[Records to use Boundary: Start]

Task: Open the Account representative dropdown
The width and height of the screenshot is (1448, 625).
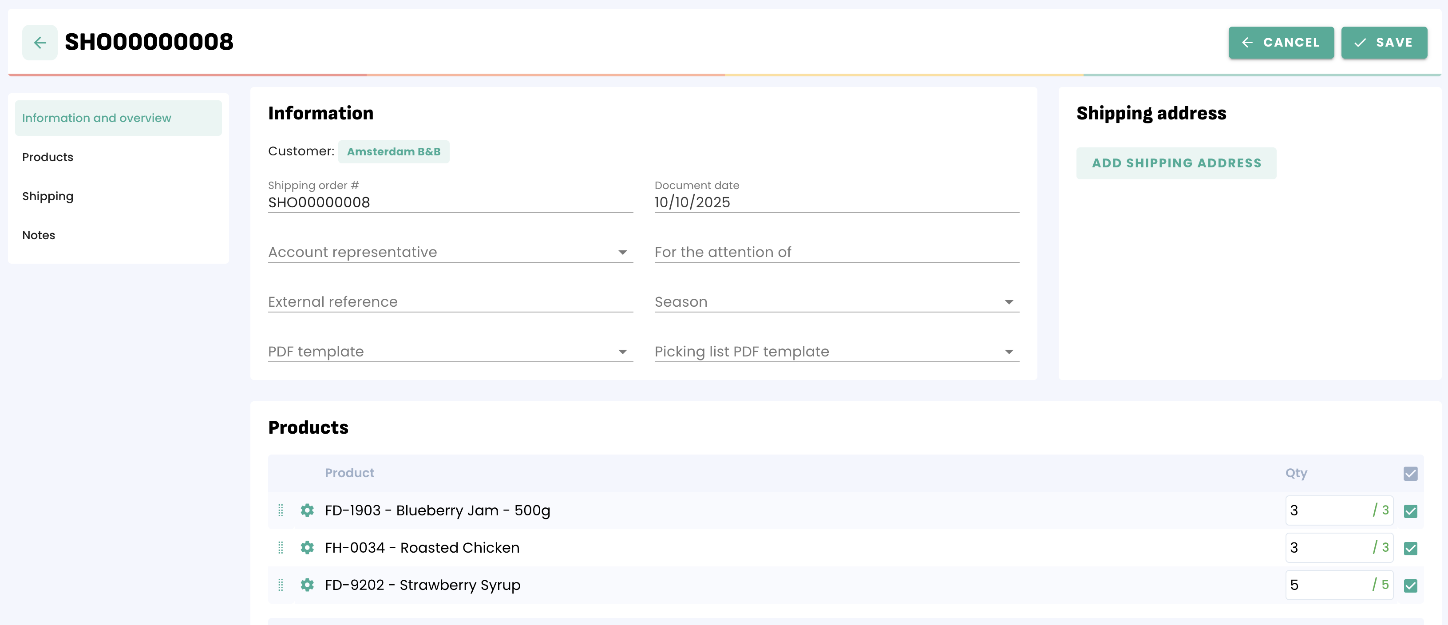Action: (450, 252)
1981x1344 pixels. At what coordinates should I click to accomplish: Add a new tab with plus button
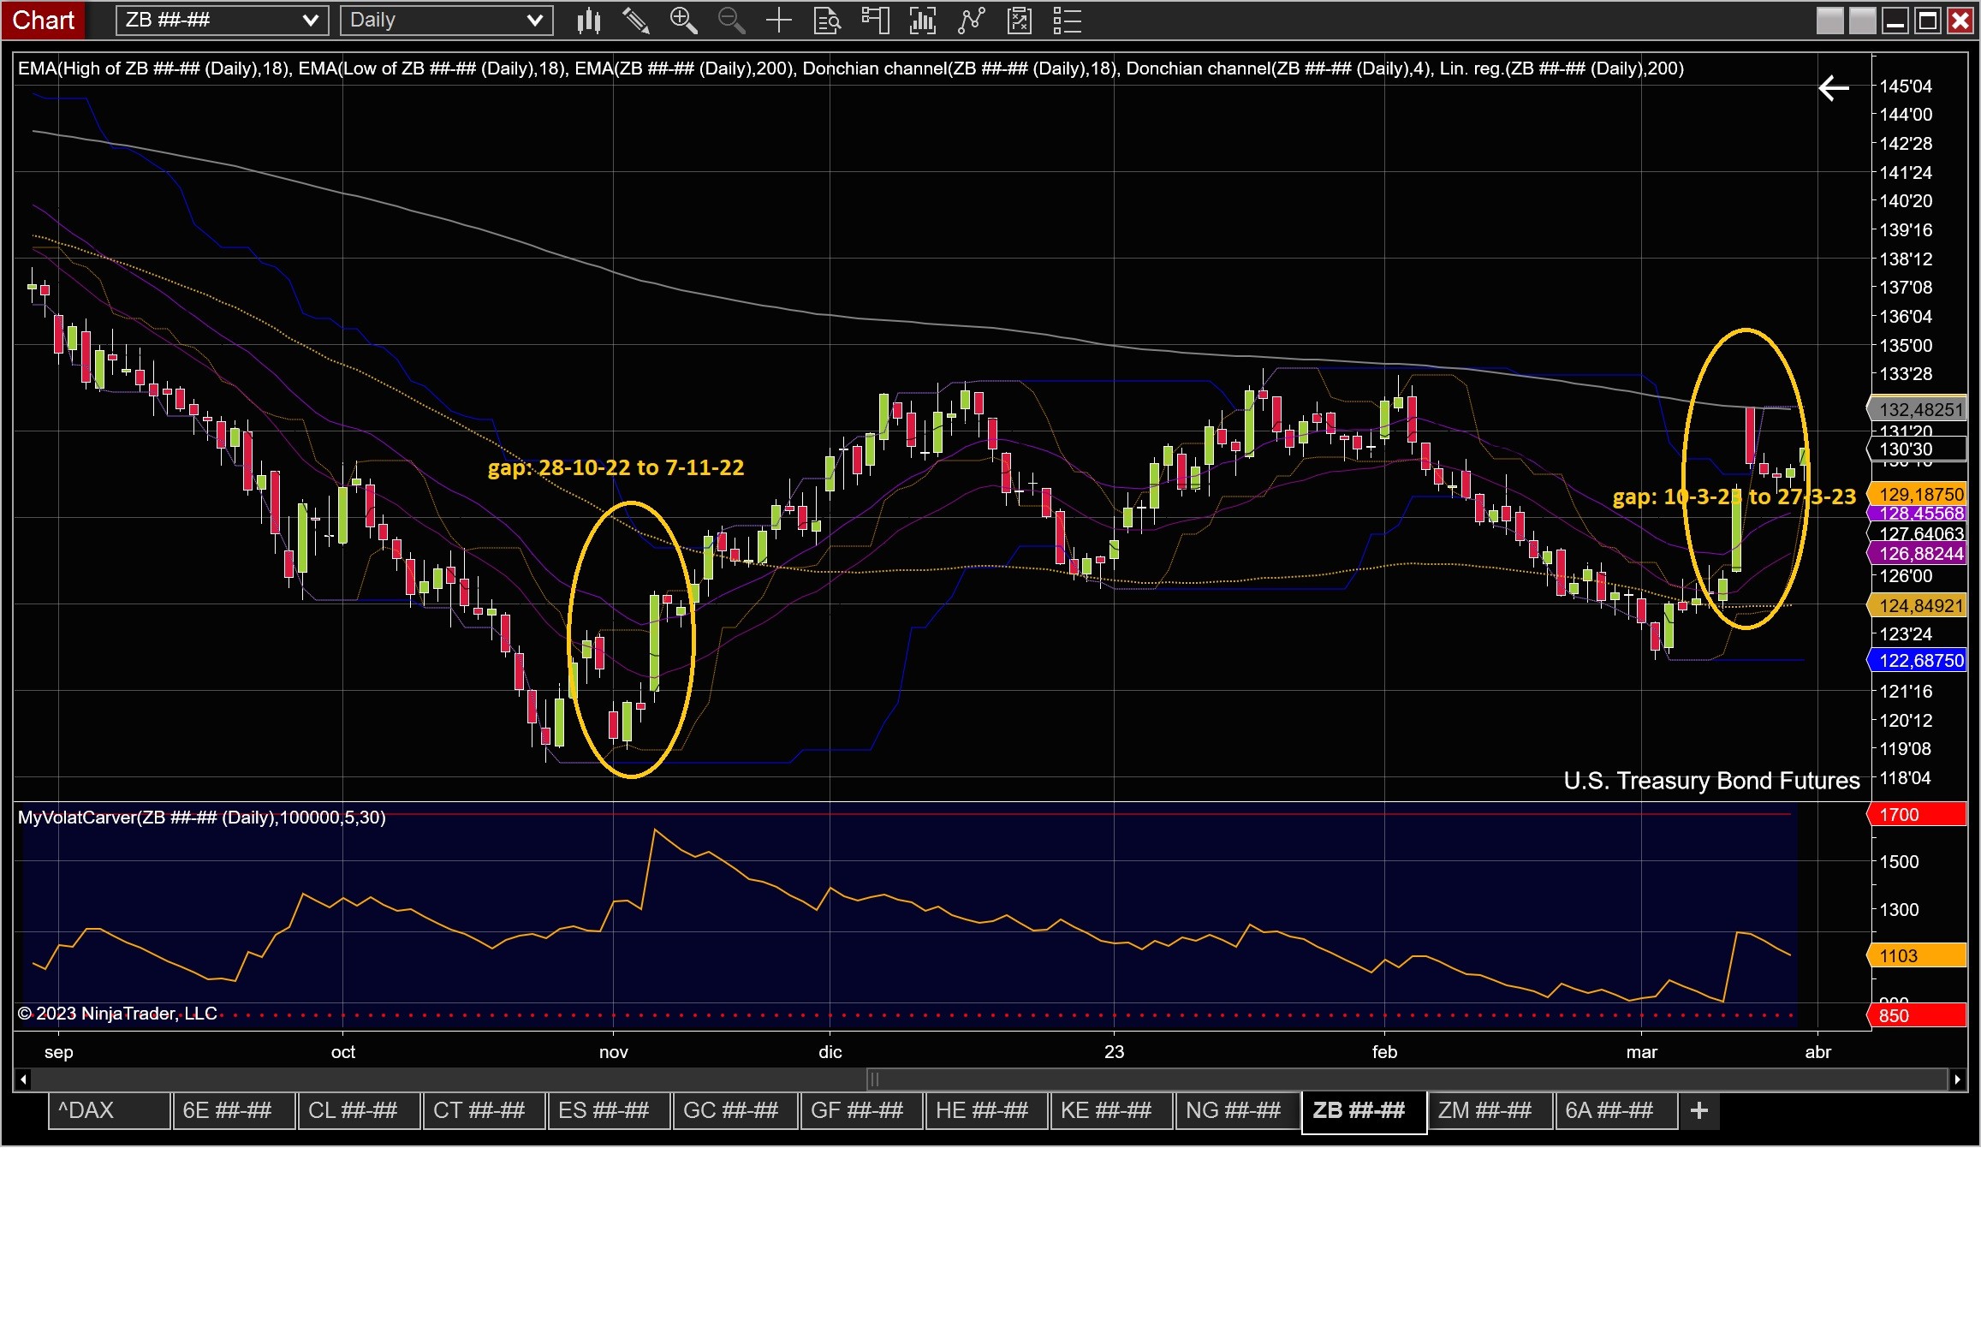(x=1698, y=1110)
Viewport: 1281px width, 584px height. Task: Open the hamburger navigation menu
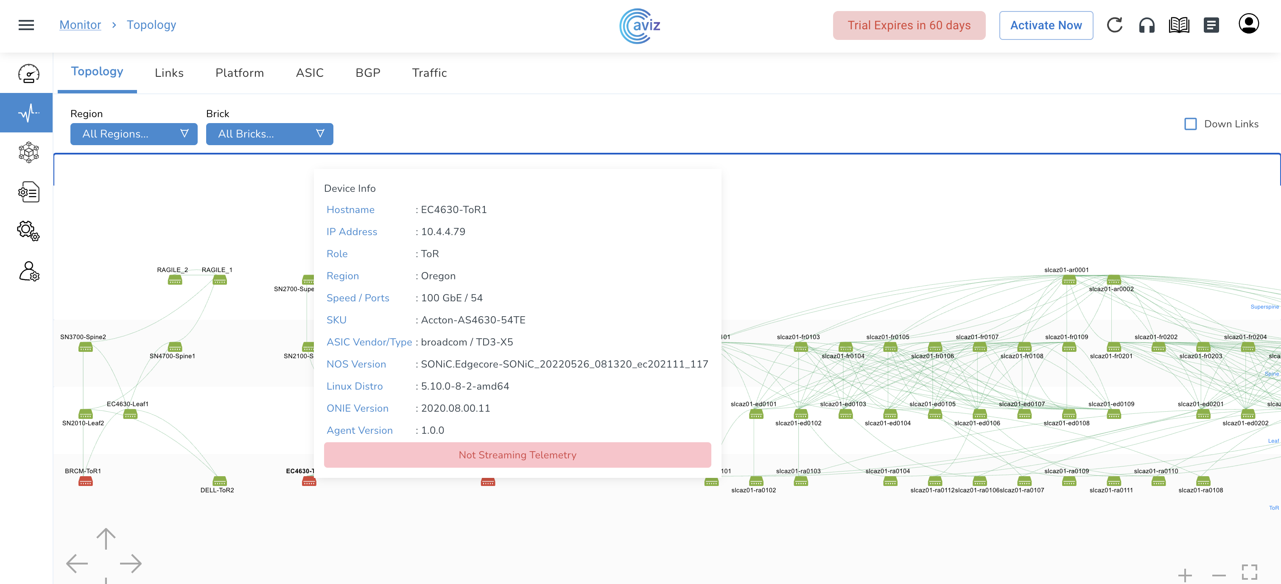click(26, 25)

[Records to use Boundary: End]

What is expected: Produce a verbatim copy of every entry, excluding pictures.

Your solution:
Task: Open the Account representative dropdown
The width and height of the screenshot is (1448, 625).
Action: (450, 252)
1981x1344 pixels. At what coordinates should I click to accomplish: Add a new tab with plus button
(x=1698, y=1110)
Viewport: 1281px width, 584px height. Task: Open the hamburger navigation menu
click(26, 25)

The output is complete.